The government and the elites will strive to blame the pandemic for the capitalist crisis, just as they tried to convince the population that the growing social problems were once the responsibility of the people’s uprising. However, after the first stage of fear and paralysis, the working people will again go on the offensive, taking as their starting point where the movement left off previously. They will draw more advanced conclusions from these experiences. Even with a coronavirus, the working class will find the right forms of civil resistance and new forms of organization and mobilization.

The question of the new constitution and the constituent assembly, which the mass movement – not the institutional parties – placed at the center of its demands in October 2019, will again be very much present. But it is likely that the drive for a ‘revolutionary Constituent Assembly’ will gain mass support again, and, if the masses organize to win it, we will certainly have entered a revolutionary situation.
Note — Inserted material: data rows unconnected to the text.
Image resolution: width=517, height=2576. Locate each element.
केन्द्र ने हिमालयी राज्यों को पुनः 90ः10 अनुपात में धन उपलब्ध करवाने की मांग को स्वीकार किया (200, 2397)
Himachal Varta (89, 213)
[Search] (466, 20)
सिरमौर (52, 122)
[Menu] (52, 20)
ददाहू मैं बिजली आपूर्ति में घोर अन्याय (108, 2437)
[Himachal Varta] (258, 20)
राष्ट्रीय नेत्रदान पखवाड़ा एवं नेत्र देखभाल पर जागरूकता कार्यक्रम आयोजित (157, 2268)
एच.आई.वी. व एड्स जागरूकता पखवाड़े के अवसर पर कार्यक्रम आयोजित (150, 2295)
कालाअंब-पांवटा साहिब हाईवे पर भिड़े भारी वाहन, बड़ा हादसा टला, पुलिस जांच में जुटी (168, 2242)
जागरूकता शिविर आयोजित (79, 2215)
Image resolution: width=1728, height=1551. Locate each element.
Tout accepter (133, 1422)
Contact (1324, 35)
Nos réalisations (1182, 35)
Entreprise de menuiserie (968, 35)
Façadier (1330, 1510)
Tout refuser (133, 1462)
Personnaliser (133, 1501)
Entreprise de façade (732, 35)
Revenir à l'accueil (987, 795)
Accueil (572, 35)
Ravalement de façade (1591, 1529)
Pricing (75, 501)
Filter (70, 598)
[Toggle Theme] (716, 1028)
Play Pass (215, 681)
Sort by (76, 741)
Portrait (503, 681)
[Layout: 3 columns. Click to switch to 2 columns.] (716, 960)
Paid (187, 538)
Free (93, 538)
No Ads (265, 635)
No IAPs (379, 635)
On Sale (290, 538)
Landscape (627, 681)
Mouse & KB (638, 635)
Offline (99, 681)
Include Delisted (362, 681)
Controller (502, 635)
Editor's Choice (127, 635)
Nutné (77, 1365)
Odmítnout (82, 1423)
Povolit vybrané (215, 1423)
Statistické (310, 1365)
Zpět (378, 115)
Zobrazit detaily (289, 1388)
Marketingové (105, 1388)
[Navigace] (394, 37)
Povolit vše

The most lucid advisors to the government realize the limitations of their present apparent victory. The government’s poor findings in polls, even if they propagate, through the media, the opposite, pressured them into changing their press communication team, once again.  In reality, the right wing’s goal is to ensure that Sebastian Piñera remains in office after the pandemic is over, and can reach the end of his term. Under Chile’s presidential system, this should be a minor objective. However, it is far from certain they will achieve this. Even though the political ‘centre’ and bureaucratic apparatuses have abandoned the popular slogan of, “Piñera out”, it might not be enough to save Piñera’s regime. We must resist these pressures and fight, time and again, on the need for Piñera to go. Let us throw Piñera out (Fuera Piñera)!

Every movement can resume its march from the highest point reached in the previous period. We are confident in the recovery of the movement of the masses. We are fighting for the calling of a ‘Workers’ Congress’, to take the fight and the struggle forward. While the trade unions and many other social organizations are paralyzed, at the moment, workers will move to struggle and build their organisations. We can look forward to winning support for a socialist programme, and eventually a majority for the ideas for the socialist revolution. That is our task from now on.